## Exercise
The answer must restate every entry below word for word.

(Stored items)
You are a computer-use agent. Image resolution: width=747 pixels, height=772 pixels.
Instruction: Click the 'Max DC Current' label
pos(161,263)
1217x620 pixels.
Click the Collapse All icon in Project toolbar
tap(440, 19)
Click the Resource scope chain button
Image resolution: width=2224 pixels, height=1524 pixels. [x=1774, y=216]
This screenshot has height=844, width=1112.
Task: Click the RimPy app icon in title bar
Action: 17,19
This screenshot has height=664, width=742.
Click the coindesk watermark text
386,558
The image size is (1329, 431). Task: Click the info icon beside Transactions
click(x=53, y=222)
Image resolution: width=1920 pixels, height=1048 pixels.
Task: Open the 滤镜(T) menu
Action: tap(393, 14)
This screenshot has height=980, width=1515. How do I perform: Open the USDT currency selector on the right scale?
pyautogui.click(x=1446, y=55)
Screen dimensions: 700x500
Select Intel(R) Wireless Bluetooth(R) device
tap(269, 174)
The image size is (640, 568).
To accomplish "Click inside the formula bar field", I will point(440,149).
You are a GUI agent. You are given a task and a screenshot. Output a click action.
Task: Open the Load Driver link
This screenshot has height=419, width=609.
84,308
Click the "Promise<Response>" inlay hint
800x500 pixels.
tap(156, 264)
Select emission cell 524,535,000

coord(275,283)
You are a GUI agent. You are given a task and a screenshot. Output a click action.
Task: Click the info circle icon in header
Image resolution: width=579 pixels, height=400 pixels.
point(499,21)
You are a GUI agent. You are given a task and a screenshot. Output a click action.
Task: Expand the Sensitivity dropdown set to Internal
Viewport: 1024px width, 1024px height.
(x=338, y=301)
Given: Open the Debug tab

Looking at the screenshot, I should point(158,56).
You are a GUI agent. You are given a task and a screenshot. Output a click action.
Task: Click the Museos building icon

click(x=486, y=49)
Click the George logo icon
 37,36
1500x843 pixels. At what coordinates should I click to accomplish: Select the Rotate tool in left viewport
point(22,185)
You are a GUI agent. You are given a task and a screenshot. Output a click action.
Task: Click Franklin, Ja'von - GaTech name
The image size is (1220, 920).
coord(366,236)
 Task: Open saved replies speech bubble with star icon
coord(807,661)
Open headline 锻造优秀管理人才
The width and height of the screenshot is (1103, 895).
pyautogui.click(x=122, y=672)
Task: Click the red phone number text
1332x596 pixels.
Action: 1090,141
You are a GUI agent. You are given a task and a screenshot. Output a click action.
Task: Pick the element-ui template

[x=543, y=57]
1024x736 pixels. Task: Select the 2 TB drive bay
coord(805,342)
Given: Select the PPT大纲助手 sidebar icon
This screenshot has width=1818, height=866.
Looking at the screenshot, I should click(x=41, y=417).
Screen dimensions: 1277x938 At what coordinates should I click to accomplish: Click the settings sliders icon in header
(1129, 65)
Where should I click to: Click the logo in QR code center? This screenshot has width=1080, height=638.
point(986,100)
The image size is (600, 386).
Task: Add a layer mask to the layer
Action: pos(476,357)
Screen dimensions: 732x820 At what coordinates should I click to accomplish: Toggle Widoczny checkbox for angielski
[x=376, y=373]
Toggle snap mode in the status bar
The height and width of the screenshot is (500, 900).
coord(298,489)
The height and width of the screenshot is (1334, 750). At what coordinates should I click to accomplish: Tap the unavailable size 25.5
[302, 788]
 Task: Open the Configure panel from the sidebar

## Written answer
You are a computer-use agent. Image resolution: width=747 pixels, height=772 pixels.
Instruction: Click the 'Max DC Current' label
pos(161,263)
1217x620 pixels.
Click the Collapse All icon in Project toolbar
tap(440, 19)
Click the Resource scope chain button
Image resolution: width=2224 pixels, height=1524 pixels. [x=1774, y=216]
This screenshot has height=844, width=1112.
Task: Click the RimPy app icon in title bar
Action: 17,19
This screenshot has height=664, width=742.
Click the coindesk watermark text
386,558
The image size is (1329, 431). Task: Click the info icon beside Transactions
click(x=53, y=222)
Image resolution: width=1920 pixels, height=1048 pixels.
Task: Open the 滤镜(T) menu
Action: tap(393, 14)
This screenshot has height=980, width=1515. How do I perform: Open the USDT currency selector on the right scale?
pyautogui.click(x=1446, y=55)
Screen dimensions: 700x500
Select Intel(R) Wireless Bluetooth(R) device
tap(269, 174)
The image size is (640, 568).
To accomplish "Click inside the formula bar field", I will point(440,149).
You are a GUI agent. You are given a task and a screenshot. Output a click action.
Task: Open the Load Driver link
This screenshot has height=419, width=609.
84,308
Click the "Promise<Response>" inlay hint
800x500 pixels.
tap(156, 264)
Select emission cell 524,535,000

coord(275,283)
You are a GUI agent. You are given a task and a screenshot. Output a click action.
Task: Click the info circle icon in header
Image resolution: width=579 pixels, height=400 pixels.
point(499,21)
You are a GUI agent. You are given a task and a screenshot. Output a click action.
Task: Expand the Sensitivity dropdown set to Internal
Viewport: 1024px width, 1024px height.
(x=338, y=301)
Given: Open the Debug tab

Looking at the screenshot, I should point(158,56).
You are a GUI agent. You are given a task and a screenshot. Output a click action.
Task: Click the Museos building icon

click(x=486, y=49)
Click the George logo icon
 37,36
1500x843 pixels. At what coordinates should I click to accomplish: Select the Rotate tool in left viewport
point(22,185)
You are a GUI agent. You are given a task and a screenshot. Output a click action.
Task: Click Franklin, Ja'von - GaTech name
The image size is (1220, 920).
coord(366,236)
 Task: Open saved replies speech bubble with star icon
coord(807,661)
Open headline 锻造优秀管理人才
The width and height of the screenshot is (1103, 895).
pyautogui.click(x=122, y=672)
Task: Click the red phone number text
1332x596 pixels.
Action: 1090,141
You are a GUI agent. You are given a task and a screenshot. Output a click action.
Task: Pick the element-ui template

[x=543, y=57]
1024x736 pixels. Task: Select the 2 TB drive bay
coord(805,342)
Given: Select the PPT大纲助手 sidebar icon
This screenshot has width=1818, height=866.
Looking at the screenshot, I should click(x=41, y=417).
Screen dimensions: 1277x938 At what coordinates should I click to accomplish: Click the settings sliders icon in header
(1129, 65)
Where should I click to: Click the logo in QR code center? This screenshot has width=1080, height=638.
point(986,100)
The image size is (600, 386).
Task: Add a layer mask to the layer
Action: pos(476,357)
Screen dimensions: 732x820 At what coordinates should I click to accomplish: Toggle Widoczny checkbox for angielski
[x=376, y=373]
Toggle snap mode in the status bar
The height and width of the screenshot is (500, 900).
coord(298,489)
The height and width of the screenshot is (1334, 750). At what coordinates should I click to accomplish: Tap the unavailable size 25.5
[302, 788]
 Task: Open the Configure panel from the sidebar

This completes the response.